I don't know what it is about Hitchcock. For some reason, his movies tend to take forever to get going to where we all know they're going, but they're eminently fascinating to watch all the way through anyway. Maybe it's because I'm just staring, jaw dropped, at Grace Kelley or Tippi Hedren or whoever happens to be the heroine. I mean, wow.

It's a good fifty minutes in this movie until we get a half-decent bird attack (one bird nipping on Tippi's head doesn't count), and it's still well worth it. I don't really know why. The characters, while charismatically played, aren't anything special, for the most part. Veronica Cartwright plays exactly the same role she would 16 years later in
Alien (and every other damn role she ever played), with a lot of sobbing. And I was rather distracted by how close in age appeared the "mother-son" duo of Jessica Tandy and Rod Taylor (quick look at the IMDb, they're 21 years apart. Well, Rod looked old, and Jessica hardly looked like she was forty-five, let alone fifty-four.  And the effects are largely really dated. I mean, some of them were great, but others, like the transparent birds...

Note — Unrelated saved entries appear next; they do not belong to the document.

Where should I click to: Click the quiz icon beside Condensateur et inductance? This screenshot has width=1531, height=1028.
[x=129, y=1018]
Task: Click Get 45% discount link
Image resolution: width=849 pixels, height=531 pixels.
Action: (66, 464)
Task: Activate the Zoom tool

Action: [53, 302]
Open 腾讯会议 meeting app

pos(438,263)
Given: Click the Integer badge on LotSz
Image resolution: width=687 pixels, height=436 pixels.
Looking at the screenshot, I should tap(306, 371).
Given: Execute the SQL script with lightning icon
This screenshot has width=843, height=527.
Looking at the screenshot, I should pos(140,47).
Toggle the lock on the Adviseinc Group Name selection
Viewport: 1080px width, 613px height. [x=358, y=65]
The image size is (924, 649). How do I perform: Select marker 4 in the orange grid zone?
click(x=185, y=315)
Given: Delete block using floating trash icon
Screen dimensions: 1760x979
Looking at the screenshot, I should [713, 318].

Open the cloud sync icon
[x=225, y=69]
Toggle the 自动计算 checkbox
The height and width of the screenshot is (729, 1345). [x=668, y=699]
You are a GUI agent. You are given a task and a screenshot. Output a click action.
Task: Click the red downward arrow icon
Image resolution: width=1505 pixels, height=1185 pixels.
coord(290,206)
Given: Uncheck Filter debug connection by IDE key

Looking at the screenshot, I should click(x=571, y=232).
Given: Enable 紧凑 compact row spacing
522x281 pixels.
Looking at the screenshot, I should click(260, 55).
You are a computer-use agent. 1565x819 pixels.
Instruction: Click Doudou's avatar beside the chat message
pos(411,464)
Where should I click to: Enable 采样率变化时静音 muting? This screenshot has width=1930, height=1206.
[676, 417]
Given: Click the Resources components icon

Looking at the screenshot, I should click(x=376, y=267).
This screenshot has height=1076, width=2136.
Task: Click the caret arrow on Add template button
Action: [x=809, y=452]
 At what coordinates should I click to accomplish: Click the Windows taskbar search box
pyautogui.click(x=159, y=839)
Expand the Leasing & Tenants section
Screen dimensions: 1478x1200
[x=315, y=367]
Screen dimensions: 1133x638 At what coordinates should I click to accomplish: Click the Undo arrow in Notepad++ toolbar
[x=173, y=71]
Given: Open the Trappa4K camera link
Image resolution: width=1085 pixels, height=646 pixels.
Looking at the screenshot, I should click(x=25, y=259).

And yet, this movie kicked some ass. It didn't just kick some ass, it kicked mammalian bipedal ass. 

The intro was hilarious, and I could completely relate. I once worked in a pet store and had to make up answers to half the questions I got, so little was my understanding of the place. (hey, I was sent there. Not my fault.)  Much of the movie was tense as hell too. One can see the clear influence this one had on
Night Of The Living Dead.   The creepiest scene is at the end where they're  shuffling slowly through the porch and driveway filled with  birds, and one point in the birds' siege of the house where  the camera work strongly suggests that they're gonna come punching through the ceiling, and you're watching it with clenched teeth and cringing eyes......man, it was pure joy.  What a great little movie.

Oh yeah - about that lesbian tension. Every single scene where Tippi Hedren (Schwing!) and Suzanne Plechette (Boing!) were together, I almost thought they were gonna reach out and grope each other. I don't really know why, but I kept hoping against hope, knowing it would all be for naught...but still, a guy can dream, right?